| What is required |
Reproduce the records below; each should match the original exactly.

| Data provided |
◇ ◇ ◇
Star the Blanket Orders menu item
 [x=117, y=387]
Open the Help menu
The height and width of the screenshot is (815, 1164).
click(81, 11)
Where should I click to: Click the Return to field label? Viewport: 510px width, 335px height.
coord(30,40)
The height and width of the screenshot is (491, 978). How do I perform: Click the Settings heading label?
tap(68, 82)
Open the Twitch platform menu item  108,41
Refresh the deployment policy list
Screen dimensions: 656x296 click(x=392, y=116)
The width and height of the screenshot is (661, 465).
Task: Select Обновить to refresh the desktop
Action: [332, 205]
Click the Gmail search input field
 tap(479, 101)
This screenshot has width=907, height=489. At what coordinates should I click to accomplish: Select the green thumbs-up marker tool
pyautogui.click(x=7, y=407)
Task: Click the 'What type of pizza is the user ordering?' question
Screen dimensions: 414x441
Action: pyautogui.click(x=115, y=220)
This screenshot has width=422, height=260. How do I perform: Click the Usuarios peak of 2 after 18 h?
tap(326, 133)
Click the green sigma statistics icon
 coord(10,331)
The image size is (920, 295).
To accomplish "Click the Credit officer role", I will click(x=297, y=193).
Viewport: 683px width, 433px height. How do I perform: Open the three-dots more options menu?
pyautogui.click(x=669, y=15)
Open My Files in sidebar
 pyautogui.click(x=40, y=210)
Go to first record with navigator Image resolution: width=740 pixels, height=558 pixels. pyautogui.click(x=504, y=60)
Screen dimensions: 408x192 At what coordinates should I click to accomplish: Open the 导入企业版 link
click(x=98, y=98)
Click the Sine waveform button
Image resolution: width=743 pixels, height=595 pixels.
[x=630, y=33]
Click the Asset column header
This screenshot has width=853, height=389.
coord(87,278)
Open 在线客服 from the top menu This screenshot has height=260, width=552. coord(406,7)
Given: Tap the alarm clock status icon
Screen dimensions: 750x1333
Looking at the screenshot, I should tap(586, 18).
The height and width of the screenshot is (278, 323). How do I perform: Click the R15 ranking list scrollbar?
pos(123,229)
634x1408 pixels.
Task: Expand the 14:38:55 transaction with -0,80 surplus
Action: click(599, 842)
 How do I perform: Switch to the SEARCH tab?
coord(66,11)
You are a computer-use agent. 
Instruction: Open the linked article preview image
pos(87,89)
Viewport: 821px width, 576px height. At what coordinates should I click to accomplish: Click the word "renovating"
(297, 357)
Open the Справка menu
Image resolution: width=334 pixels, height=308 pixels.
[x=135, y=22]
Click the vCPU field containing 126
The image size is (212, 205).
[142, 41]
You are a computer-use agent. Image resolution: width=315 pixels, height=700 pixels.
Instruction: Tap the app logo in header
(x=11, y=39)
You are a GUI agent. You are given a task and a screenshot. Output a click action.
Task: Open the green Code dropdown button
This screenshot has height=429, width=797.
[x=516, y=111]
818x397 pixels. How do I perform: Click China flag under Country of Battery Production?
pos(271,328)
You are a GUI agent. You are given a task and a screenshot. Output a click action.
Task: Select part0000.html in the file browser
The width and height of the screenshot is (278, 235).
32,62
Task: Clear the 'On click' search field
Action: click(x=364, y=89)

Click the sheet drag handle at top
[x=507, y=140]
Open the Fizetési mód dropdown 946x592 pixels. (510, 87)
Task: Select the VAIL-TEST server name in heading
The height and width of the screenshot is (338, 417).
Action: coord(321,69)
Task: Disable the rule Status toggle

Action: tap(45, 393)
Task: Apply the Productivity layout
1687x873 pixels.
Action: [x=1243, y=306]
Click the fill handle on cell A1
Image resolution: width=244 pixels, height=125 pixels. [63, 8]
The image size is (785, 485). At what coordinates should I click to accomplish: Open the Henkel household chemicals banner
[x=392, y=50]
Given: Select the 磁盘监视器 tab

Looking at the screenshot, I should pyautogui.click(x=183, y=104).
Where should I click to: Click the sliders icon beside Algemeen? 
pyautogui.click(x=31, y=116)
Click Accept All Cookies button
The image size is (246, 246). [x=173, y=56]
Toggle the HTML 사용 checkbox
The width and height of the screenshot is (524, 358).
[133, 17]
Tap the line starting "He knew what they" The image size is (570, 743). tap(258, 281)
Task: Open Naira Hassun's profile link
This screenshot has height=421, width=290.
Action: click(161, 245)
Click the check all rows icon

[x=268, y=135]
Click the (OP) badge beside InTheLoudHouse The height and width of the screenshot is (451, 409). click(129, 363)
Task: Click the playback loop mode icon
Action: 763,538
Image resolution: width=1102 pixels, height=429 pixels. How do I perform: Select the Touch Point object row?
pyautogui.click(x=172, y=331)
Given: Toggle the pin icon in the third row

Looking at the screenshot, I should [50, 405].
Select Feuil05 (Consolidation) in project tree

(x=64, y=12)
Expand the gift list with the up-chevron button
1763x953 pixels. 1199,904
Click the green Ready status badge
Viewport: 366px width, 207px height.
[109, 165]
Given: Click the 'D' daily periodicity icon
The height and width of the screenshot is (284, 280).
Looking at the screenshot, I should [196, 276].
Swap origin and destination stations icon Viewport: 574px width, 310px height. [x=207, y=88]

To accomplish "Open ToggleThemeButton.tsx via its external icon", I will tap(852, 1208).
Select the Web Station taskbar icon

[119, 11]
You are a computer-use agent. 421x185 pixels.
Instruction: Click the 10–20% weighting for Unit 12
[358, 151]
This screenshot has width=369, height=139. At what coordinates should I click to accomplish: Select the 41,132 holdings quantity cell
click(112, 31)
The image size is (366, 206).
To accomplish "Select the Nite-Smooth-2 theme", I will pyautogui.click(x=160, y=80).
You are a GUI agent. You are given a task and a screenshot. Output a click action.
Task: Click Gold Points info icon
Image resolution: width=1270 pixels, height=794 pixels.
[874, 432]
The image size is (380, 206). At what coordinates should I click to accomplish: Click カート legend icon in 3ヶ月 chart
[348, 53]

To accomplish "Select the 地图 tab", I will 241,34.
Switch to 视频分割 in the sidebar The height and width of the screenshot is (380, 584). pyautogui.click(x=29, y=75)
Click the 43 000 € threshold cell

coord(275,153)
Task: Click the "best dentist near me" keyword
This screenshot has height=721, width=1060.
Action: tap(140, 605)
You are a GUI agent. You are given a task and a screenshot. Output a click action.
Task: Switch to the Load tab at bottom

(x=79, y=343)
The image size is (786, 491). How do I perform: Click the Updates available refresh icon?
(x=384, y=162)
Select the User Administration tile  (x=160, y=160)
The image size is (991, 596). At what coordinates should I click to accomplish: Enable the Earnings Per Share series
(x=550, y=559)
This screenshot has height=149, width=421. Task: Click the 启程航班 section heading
◇ ◇ ◇
| Written response |
Star the Blanket Orders menu item
 [x=117, y=387]
Open the Help menu
The height and width of the screenshot is (815, 1164).
click(81, 11)
Where should I click to: Click the Return to field label? Viewport: 510px width, 335px height.
coord(30,40)
The height and width of the screenshot is (491, 978). How do I perform: Click the Settings heading label?
tap(68, 82)
Open the Twitch platform menu item  108,41
Refresh the deployment policy list
Screen dimensions: 656x296 click(x=392, y=116)
The width and height of the screenshot is (661, 465).
Task: Select Обновить to refresh the desktop
Action: [332, 205]
Click the Gmail search input field
 tap(479, 101)
This screenshot has width=907, height=489. At what coordinates should I click to accomplish: Select the green thumbs-up marker tool
pyautogui.click(x=7, y=407)
Task: Click the 'What type of pizza is the user ordering?' question
Screen dimensions: 414x441
Action: pyautogui.click(x=115, y=220)
This screenshot has width=422, height=260. How do I perform: Click the Usuarios peak of 2 after 18 h?
tap(326, 133)
Click the green sigma statistics icon
 coord(10,331)
The image size is (920, 295).
To accomplish "Click the Credit officer role", I will click(x=297, y=193).
Viewport: 683px width, 433px height. How do I perform: Open the three-dots more options menu?
pyautogui.click(x=669, y=15)
Open My Files in sidebar
 pyautogui.click(x=40, y=210)
Go to first record with navigator Image resolution: width=740 pixels, height=558 pixels. pyautogui.click(x=504, y=60)
Screen dimensions: 408x192 At what coordinates should I click to accomplish: Open the 导入企业版 link
click(x=98, y=98)
Click the Sine waveform button
Image resolution: width=743 pixels, height=595 pixels.
[x=630, y=33]
Click the Asset column header
This screenshot has width=853, height=389.
coord(87,278)
Open 在线客服 from the top menu This screenshot has height=260, width=552. coord(406,7)
Given: Tap the alarm clock status icon
Screen dimensions: 750x1333
Looking at the screenshot, I should tap(586, 18).
The height and width of the screenshot is (278, 323). How do I perform: Click the R15 ranking list scrollbar?
pos(123,229)
634x1408 pixels.
Task: Expand the 14:38:55 transaction with -0,80 surplus
Action: click(599, 842)
 How do I perform: Switch to the SEARCH tab?
coord(66,11)
You are a computer-use agent. 
Instruction: Open the linked article preview image
pos(87,89)
Viewport: 821px width, 576px height. At what coordinates should I click to accomplish: Click the word "renovating"
(297, 357)
Open the Справка menu
Image resolution: width=334 pixels, height=308 pixels.
[x=135, y=22]
Click the vCPU field containing 126
The image size is (212, 205).
[142, 41]
You are a computer-use agent. Image resolution: width=315 pixels, height=700 pixels.
Instruction: Tap the app logo in header
(x=11, y=39)
You are a GUI agent. You are given a task and a screenshot. Output a click action.
Task: Open the green Code dropdown button
This screenshot has height=429, width=797.
[x=516, y=111]
818x397 pixels. How do I perform: Click China flag under Country of Battery Production?
pos(271,328)
You are a GUI agent. You are given a task and a screenshot. Output a click action.
Task: Select part0000.html in the file browser
The width and height of the screenshot is (278, 235).
32,62
Task: Clear the 'On click' search field
Action: click(x=364, y=89)

Click the sheet drag handle at top
[x=507, y=140]
Open the Fizetési mód dropdown 946x592 pixels. (510, 87)
Task: Select the VAIL-TEST server name in heading
The height and width of the screenshot is (338, 417).
Action: coord(321,69)
Task: Disable the rule Status toggle

Action: tap(45, 393)
Task: Apply the Productivity layout
1687x873 pixels.
Action: [x=1243, y=306]
Click the fill handle on cell A1
Image resolution: width=244 pixels, height=125 pixels. [63, 8]
The image size is (785, 485). At what coordinates should I click to accomplish: Open the Henkel household chemicals banner
[x=392, y=50]
Given: Select the 磁盘监视器 tab

Looking at the screenshot, I should pyautogui.click(x=183, y=104).
Where should I click to: Click the sliders icon beside Algemeen? 
pyautogui.click(x=31, y=116)
Click Accept All Cookies button
The image size is (246, 246). [x=173, y=56]
Toggle the HTML 사용 checkbox
The width and height of the screenshot is (524, 358).
[133, 17]
Tap the line starting "He knew what they" The image size is (570, 743). tap(258, 281)
Task: Open Naira Hassun's profile link
This screenshot has height=421, width=290.
Action: click(161, 245)
Click the check all rows icon

[x=268, y=135]
Click the (OP) badge beside InTheLoudHouse The height and width of the screenshot is (451, 409). click(129, 363)
Task: Click the playback loop mode icon
Action: 763,538
Image resolution: width=1102 pixels, height=429 pixels. How do I perform: Select the Touch Point object row?
pyautogui.click(x=172, y=331)
Given: Toggle the pin icon in the third row

Looking at the screenshot, I should [50, 405].
Select Feuil05 (Consolidation) in project tree

(x=64, y=12)
Expand the gift list with the up-chevron button
1763x953 pixels. 1199,904
Click the green Ready status badge
Viewport: 366px width, 207px height.
[109, 165]
Given: Click the 'D' daily periodicity icon
The height and width of the screenshot is (284, 280).
Looking at the screenshot, I should [196, 276].
Swap origin and destination stations icon Viewport: 574px width, 310px height. [x=207, y=88]

To accomplish "Open ToggleThemeButton.tsx via its external icon", I will tap(852, 1208).
Select the Web Station taskbar icon

[119, 11]
You are a computer-use agent. 421x185 pixels.
Instruction: Click the 10–20% weighting for Unit 12
[358, 151]
This screenshot has width=369, height=139. At what coordinates should I click to accomplish: Select the 41,132 holdings quantity cell
click(112, 31)
The image size is (366, 206).
To accomplish "Select the Nite-Smooth-2 theme", I will pyautogui.click(x=160, y=80).
You are a GUI agent. You are given a task and a screenshot. Output a click action.
Task: Click Gold Points info icon
Image resolution: width=1270 pixels, height=794 pixels.
[874, 432]
The image size is (380, 206). At what coordinates should I click to accomplish: Click カート legend icon in 3ヶ月 chart
[348, 53]

To accomplish "Select the 地图 tab", I will 241,34.
Switch to 视频分割 in the sidebar The height and width of the screenshot is (380, 584). pyautogui.click(x=29, y=75)
Click the 43 000 € threshold cell

coord(275,153)
Task: Click the "best dentist near me" keyword
This screenshot has height=721, width=1060.
Action: tap(140, 605)
You are a GUI agent. You are given a task and a screenshot. Output a click action.
Task: Switch to the Load tab at bottom

(x=79, y=343)
The image size is (786, 491). How do I perform: Click the Updates available refresh icon?
(x=384, y=162)
Select the User Administration tile  (x=160, y=160)
The image size is (991, 596). At what coordinates should I click to accomplish: Enable the Earnings Per Share series
(x=550, y=559)
This screenshot has height=149, width=421. Task: Click the 启程航班 section heading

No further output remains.